* _Requirements_: Could you copy, word for word, the part of the sendfile() discussion below between "Further, every time" and "is not running...)", inclusive?

* _Excerpt to read_:
━━━━━━━━━━━━━━━━━━━━

For the un-initiated, sendfile() is a system call that sends data between two fi...

jbarham · on Sept 23, 2010

> sendfile() is a system call that sends data between two file descriptors

Not quite. As Pike complains, the first file descriptor must be mmap-able and the second must be a socket. I think his objection is that such narrowly applicable system calls do not belong in what should be a general purpose API.

jbjohns · on Sept 23, 2010

On Linux. I don't believe all Unix OSes have that requirement.

jrockway · on Sept 23, 2010

Yeah, it's all about context switching, which is just unnecessary work. Doesn't matter if you are serving 10 dynamic HTTP requests a day on a 16-core super machine. Does matter if you are serving the same file 100,000 times a second from your phone :)

(I do wish it worked for any fd to any other fd, because I have to write that code myself rather frequently. Example: copying data from a pty to the real terminal.)

leif · on Sept 23, 2010

It's not about context switching, it's about having to copy data from kernel space to user space and back. If there's no processing done between the calls to read() and write(), then there's no point copying it to user space.

sophacles · on Sept 23, 2010

read() then write() is expensive even using zero-copy techniques because there are at minimum 4 context switches for every chunk of data.

Further, every time the process stops running (another is scheduled say) the copy stops. With sendfile as a system call, this is not a problem as the kernel is working at this transfer every time it is running. (i.e. every context switch and every interrupt -- actually with dma, it the send could be happening even when the kernel is not running...)

━━━━━━━━━━━━━━━━━━━━

* _Data section_:
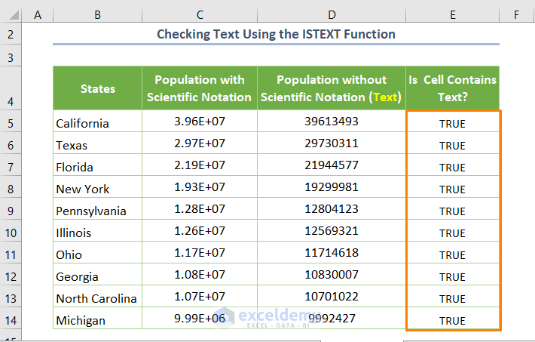Select the New York cell
The image size is (535, 342).
tap(98, 189)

━━━━━━━━━━━━━━━━━━━━

* _Written answer_:
Further, every time the process stops running (another is scheduled say) the copy stops. With sendfile as a system call, this is not a problem as the kernel is working at this transfer every time it is running. (i.e. every context switch and every interrupt -- actually with dma, it the send could be happening even when the kernel is not running...)